* What you are asked to do
Filter out every line below that lacks "each", and copy the rest.
────────
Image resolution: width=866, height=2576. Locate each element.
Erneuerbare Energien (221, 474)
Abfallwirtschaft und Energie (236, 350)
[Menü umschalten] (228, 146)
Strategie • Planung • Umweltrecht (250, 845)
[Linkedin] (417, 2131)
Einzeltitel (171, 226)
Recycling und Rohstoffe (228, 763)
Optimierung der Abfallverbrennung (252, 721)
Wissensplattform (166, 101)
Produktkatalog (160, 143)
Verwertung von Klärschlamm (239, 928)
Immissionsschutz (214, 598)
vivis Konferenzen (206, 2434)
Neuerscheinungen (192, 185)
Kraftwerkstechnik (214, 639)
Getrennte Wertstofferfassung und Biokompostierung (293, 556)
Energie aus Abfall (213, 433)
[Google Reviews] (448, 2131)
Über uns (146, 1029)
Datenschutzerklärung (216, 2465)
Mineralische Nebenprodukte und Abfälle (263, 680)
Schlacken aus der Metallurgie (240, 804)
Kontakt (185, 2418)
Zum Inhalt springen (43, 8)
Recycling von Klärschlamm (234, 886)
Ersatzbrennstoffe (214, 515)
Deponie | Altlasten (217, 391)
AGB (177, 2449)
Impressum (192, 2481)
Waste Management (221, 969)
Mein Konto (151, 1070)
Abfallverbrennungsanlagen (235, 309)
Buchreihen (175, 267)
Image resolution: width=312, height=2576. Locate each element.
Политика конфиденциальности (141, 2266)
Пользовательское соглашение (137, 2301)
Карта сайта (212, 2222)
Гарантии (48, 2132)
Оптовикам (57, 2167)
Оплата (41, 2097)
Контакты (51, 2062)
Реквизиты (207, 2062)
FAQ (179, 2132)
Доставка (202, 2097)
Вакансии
────────
* Exercise answer
Image resolution: width=866, height=2576. Locate each element.
Image resolution: width=312, height=2576. Locate each element.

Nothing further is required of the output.